(Rekordy ze zbioru danych dotyczącego wskazywania)
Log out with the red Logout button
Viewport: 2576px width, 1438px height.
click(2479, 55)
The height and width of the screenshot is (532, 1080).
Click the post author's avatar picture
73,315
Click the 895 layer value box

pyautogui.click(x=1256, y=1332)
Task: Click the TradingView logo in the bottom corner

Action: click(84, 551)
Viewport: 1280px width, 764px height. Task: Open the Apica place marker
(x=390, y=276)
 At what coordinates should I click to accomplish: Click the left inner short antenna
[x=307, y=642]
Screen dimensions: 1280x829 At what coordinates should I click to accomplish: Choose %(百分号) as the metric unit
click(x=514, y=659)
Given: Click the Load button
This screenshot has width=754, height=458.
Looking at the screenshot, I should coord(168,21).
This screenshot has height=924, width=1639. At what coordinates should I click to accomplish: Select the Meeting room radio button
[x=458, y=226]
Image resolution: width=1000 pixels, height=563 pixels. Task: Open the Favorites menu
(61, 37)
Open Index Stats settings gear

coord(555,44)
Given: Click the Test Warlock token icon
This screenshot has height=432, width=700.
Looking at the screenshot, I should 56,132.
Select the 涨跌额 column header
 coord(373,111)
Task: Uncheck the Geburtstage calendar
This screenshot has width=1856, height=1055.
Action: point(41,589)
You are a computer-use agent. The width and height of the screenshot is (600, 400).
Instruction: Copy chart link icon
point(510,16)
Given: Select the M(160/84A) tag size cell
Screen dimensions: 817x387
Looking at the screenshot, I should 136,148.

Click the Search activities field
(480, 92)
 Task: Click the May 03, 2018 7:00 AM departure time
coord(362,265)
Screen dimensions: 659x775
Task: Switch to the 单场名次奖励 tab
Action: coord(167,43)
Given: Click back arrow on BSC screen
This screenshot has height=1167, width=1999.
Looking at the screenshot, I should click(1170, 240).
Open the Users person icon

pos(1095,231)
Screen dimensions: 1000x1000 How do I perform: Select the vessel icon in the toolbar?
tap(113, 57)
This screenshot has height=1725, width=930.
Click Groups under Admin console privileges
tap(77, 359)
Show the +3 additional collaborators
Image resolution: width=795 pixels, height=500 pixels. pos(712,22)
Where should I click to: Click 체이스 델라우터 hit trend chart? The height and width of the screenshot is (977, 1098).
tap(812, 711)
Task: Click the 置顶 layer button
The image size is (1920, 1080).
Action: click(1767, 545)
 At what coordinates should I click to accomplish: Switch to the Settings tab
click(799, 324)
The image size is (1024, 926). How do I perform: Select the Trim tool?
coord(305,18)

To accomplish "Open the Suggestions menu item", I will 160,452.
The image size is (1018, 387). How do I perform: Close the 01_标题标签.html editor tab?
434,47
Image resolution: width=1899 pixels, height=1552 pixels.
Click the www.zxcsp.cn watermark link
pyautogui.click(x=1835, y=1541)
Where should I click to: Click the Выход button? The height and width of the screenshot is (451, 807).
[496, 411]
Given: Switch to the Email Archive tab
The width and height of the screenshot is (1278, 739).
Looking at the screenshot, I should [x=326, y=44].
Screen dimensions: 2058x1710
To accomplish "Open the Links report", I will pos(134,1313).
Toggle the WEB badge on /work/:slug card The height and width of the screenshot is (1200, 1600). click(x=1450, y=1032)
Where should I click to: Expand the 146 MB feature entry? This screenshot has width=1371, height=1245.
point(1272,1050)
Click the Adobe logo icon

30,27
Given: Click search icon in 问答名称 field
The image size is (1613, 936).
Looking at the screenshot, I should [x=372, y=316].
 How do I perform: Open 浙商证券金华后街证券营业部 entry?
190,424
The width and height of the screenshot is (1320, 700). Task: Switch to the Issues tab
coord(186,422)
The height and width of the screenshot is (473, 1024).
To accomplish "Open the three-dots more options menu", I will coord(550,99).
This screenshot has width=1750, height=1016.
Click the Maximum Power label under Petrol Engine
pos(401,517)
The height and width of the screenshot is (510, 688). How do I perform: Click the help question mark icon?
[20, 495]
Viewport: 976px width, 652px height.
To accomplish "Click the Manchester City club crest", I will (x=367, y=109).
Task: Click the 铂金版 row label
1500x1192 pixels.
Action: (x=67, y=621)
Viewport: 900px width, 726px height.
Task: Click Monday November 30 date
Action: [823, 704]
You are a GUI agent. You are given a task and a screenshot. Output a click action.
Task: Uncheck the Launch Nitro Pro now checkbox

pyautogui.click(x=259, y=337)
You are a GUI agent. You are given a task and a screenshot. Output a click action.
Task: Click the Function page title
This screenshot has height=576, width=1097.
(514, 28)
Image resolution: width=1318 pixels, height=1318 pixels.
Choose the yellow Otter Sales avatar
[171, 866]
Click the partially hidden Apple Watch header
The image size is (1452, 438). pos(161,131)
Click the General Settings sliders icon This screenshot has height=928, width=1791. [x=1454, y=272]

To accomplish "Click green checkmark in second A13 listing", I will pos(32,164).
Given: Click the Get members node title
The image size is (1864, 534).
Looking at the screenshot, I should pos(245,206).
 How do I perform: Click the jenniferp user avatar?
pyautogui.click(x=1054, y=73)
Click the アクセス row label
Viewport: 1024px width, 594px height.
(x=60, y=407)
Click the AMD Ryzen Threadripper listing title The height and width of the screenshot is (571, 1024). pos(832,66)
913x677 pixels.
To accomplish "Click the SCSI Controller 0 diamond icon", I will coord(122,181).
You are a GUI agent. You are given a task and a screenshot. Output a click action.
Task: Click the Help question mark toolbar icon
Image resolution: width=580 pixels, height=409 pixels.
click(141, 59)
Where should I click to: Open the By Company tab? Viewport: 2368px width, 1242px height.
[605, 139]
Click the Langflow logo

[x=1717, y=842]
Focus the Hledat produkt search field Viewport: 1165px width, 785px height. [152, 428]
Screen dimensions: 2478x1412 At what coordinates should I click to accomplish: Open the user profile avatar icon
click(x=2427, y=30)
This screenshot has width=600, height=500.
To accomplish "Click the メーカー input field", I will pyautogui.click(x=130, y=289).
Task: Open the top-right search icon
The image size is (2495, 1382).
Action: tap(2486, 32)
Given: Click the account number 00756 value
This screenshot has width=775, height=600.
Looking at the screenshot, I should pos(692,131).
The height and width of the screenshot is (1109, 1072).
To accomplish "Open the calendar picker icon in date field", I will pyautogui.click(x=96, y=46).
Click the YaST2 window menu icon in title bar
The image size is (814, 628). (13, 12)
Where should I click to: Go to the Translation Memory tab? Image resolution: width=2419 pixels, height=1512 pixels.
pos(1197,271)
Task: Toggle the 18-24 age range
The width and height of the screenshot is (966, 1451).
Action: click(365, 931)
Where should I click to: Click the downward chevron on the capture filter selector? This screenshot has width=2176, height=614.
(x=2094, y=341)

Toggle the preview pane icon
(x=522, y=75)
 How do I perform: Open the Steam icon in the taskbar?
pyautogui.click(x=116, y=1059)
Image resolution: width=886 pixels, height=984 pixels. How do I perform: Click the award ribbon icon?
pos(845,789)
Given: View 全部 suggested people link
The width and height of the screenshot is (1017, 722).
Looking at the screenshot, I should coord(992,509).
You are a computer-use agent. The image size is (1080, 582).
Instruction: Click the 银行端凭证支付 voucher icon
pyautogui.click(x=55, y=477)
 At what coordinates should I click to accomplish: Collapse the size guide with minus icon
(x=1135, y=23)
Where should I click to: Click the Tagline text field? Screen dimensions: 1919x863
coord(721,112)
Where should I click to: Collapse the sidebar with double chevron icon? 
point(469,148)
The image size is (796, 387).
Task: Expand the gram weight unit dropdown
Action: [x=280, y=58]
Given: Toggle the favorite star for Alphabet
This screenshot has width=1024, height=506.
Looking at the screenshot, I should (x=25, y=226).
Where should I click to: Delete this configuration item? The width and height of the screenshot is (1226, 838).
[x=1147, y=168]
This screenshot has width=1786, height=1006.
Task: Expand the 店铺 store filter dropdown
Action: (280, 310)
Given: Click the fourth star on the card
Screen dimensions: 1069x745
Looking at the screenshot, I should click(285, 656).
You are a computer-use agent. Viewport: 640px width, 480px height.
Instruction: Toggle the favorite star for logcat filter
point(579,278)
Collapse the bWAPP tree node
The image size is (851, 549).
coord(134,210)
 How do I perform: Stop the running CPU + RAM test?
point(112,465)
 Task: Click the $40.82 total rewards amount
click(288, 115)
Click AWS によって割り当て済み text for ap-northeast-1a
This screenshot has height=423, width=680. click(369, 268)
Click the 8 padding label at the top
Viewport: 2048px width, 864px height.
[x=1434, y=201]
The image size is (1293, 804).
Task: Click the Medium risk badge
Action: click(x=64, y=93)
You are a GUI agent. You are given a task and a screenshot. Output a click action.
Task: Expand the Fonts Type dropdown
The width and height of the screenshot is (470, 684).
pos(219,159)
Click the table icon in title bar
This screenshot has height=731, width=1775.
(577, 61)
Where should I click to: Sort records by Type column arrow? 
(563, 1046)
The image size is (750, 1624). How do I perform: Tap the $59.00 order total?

Zadanie do wykonania »
Proszę wypisać bez żadnych zmian wiersze, zaczynając od wiersza zawierającego „Focus the Hledat” i kontynuując aż do wiersza zawierającego „click(x=2427, y=30)”, łącznie z oboma tymi wierszami.

Wynik zadania »
Focus the Hledat produkt search field Viewport: 1165px width, 785px height. [152, 428]
Screen dimensions: 2478x1412 At what coordinates should I click to accomplish: Open the user profile avatar icon
click(x=2427, y=30)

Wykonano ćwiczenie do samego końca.